// ls talks/2026/
2026 abstracts
Talks submitted, accepted, and upcoming for 2026. Topics span CTFs, security education, and making tech more accessible.
You're Not Supposed to Get the Flag: How to Actually Learn from CTFs
Imagine you're dropped into a game of capture the flag. You don't know the terrain, you don't know where the boundaries are, and you have no idea how the other team is playing. The whistle blows, and within minutes, you're lost, outmaneuvered, and not even sure where the flag is.
That's exactly how most people experience their first CTF.
Too many players think the goal is simple: find the flag, grab it, and win. When they can't, they assume they're not technical enough and step out of the game. But in reality, no one expects you to win your first round. You learn by exploring the field, getting caught, trying different paths, and slowly figuring out how the game works.
CTFs are supposed to feel this way. You're supposed to get stuck. You're supposed to feel like you don't know what you're doing. That's not failure, that's how you build the skills that actually matter.
This talk reframes what success in a CTF looks like. It's not about capturing the flag, it's about learning how to think. How do you approach a system you don't understand? What do you do when your first idea fails? How do you adapt, research, and keep moving without a clear path?
Drawing from experience building student teams and onboarding new players, this session breaks down how to engage with challenges you can't immediately solve, and still walk away with real progress. We'll cover practical strategies for breaking down problems, building technical intuition, and turning frustration into forward momentum.
Because in CTFs, just like in the game, you're not supposed to know how to walk in and grab the flag. You're supposed to learn the field first.

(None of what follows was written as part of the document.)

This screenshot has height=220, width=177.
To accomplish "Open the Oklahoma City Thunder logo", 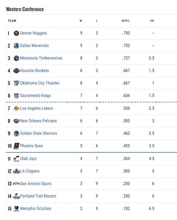I will tap(16, 83).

Raising the Next Generation of Hackers
We keep producing cybersecurity graduates who can pass the cert but fall apart in the field, not because they can't hack, but because nobody taught them how to handle failure, work in a team, or grow without a syllabus telling them what to do next. DCG-SATX and NightHAX were created to fill that gap, and this talk is the story of what worked, what nearly broke me, and what I wish someone had told me on day one. If you're an educator, a mentor, or anyone trying to build the next generation of security professionals, this one's for you.
When I started DCG-SATX and expanded the NightHAX student community, I wasn't trying to build a program. I was trying to fill a gap that no degree plan or certification track seemed to care about: what happens to students after they learn the technical skills but before they're actually ready for the field?
The answer, I found, was usually failure. Not failure at hacking, failure at being part of a team, failure at recovering from a bad CTF performance, failure at the slow, unglamorous work of showing up consistently when no one is watching. Traditional cybersecurity education doesn't prepare students for any of that. Community does.
This talk is part personal story, part practical playbook. I'll walk through how DCG-SATX and NightHAX were built from nothing but an idea, struggling for institutional backing, little to no dedicated funding, and what we learned the hard way about student attrition, mentor burnout, and the quiet damage that "rockstar" cultures do to team cohesion. I won't skip the dark parts: there were moments I came close to walking away entirely.
But I'll also share what worked. Students who were weeks from quitting who stayed and eventually became mentors themselves. A model built on three things: structured community time, deliberate mentorship pairing, and a culture where it's genuinely safe to fail and try again.
Attendees will leave with a replicable framework for building student-driven cybersecurity ecosystems, and an honest picture of what it actually costs to sustain one.